En réponse, Mme Isabelle DELON, directrice générale clients et services de SNCF Réseau, mettait en avant les progrès du gestionnaire d’infrastructures : pour le prochain service 2024, dont les sillons sont attribués en septembre 2023, 90% des sillons fret attribués aux utilisateurs du réseau étaient au statut « ferme », dix points de plus qu’il y a dix ans ; de plus, le « taux d’adéquation brute », c’est-à-dire la proportion de sillons attribués répondant aux demandes (ou dans une marge de +/- 30 minutes) est maintenant à 76% ; enfin, ces quatre dernières années, SNCF Réseau a accru de 70% son offre de sillons pré-construits. Ceci étant, Mme DELON n’a pas caché que la ponctualité des trains du transport combiné reste très médiocre, à 59% cette année alors que le fret ferroviaire dans son ensemble est à 78%. De l’avis de tous les participants qui réagissaient à ces chiffres, il reste donc beaucoup de travail au gestionnaire du réseau pour rendre ses processus sillons plus robustes et améliorer le dialogue social en son sein pour réduire sa conflictualité.
Sur ces sujets, M. Jordi TORRENTE, directeur de la stratégie du port de Barcelone, apportait un éclairage intéressant sur la situation en Espagne, où le gestionnaire d’infrastructures a pu offrir de nouvelles capacités aux utilisateurs suite à la mise en service des lignes nouvelles dédiées aux trafics voyageurs. Ceci étant, l’expansion du transport combiné dans ce pays a également provoqué une forme d’emballement avec la mise en œuvre de très nombreux terminaux intermodaux et l’arrivée des compagnies maritimes sur ce marché.
Vincent FERSTLER de la DGITM a pu lui détailler notamment l’avancée des schémas directeurs en cours sur les terminaux de combiné et le transport de semi-remorques.
La synthèse du Président du GNTC
En conclusion de cette Journée, M. STEMPEZYNSKI soulignait les attentes toujours aussi fortes vers le transport combiné, et le fait que le combiné est une solution de décarbonation immédiatement disponible, sûre et efficace. Il en tirait l’impérieuse nécessité de poursuivre les chantiers utiles à son développement : mise en œuvre des investissements sur les réseaux ferré et fluvial, stratégie capacitaire, mise en œuvre de nouveaux terminaux, recherche d’une qualité de service toujours plus proche de celle de la route.

——

• _Consigne A_:
Recopiez à l'identique le passage du texte de la page allant de « Sur ces sujets, M. » jusqu'à « transport de semi-remorques. » inclus.
• _Consigne B_:
D'après le texte de la page, pourquoi les participants estiment-ils qu'il reste beaucoup de travail au gestionnaire du réseau ?
Le matériel qui suit est indépendant du texte de la page.

• _Matériel fourni_:

——

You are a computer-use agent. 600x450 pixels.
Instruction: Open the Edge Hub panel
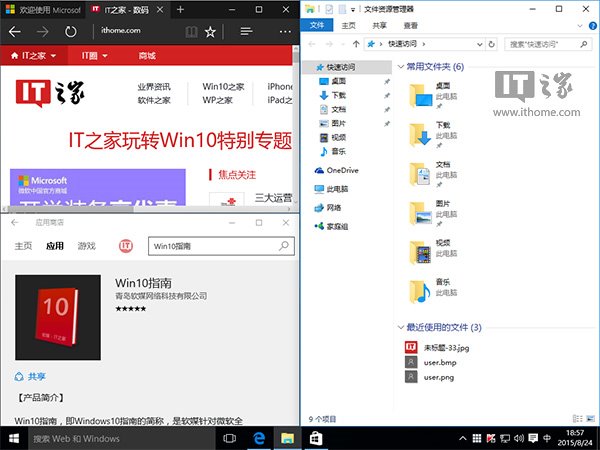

——

• _Réponse A_:
Sur ces sujets, M. Jordi TORRENTE, directeur de la stratégie du port de Barcelone, apportait un éclairage intéressant sur la situation en Espagne, où le gestionnaire d’infrastructures a pu offrir de nouvelles capacités aux utilisateurs suite à la mise en service des lignes nouvelles dédiées aux trafics voyageurs. Ceci étant, l’expansion du transport combiné dans ce pays a également provoqué une forme d’emballement avec la mise en œuvre de très nombreux terminaux intermodaux et l’arrivée des compagnies maritimes sur ce marché.
Vincent FERSTLER de la DGITM a pu lui détailler notamment l’avancée des schémas directeurs en cours sur les terminaux de combiné et le transport de semi-remorques.

• _Réponse B_:
Ils réagissent aux chiffres présentés par Mme DELON. Celle-ci a reconnu que la ponctualité des trains du transport combiné reste très médiocre : 59 % cette année, contre 78 % pour le fret ferroviaire dans son ensemble. Le gestionnaire doit donc rendre ses processus sillons plus robustes et améliorer son dialogue social interne pour réduire sa conflictualité.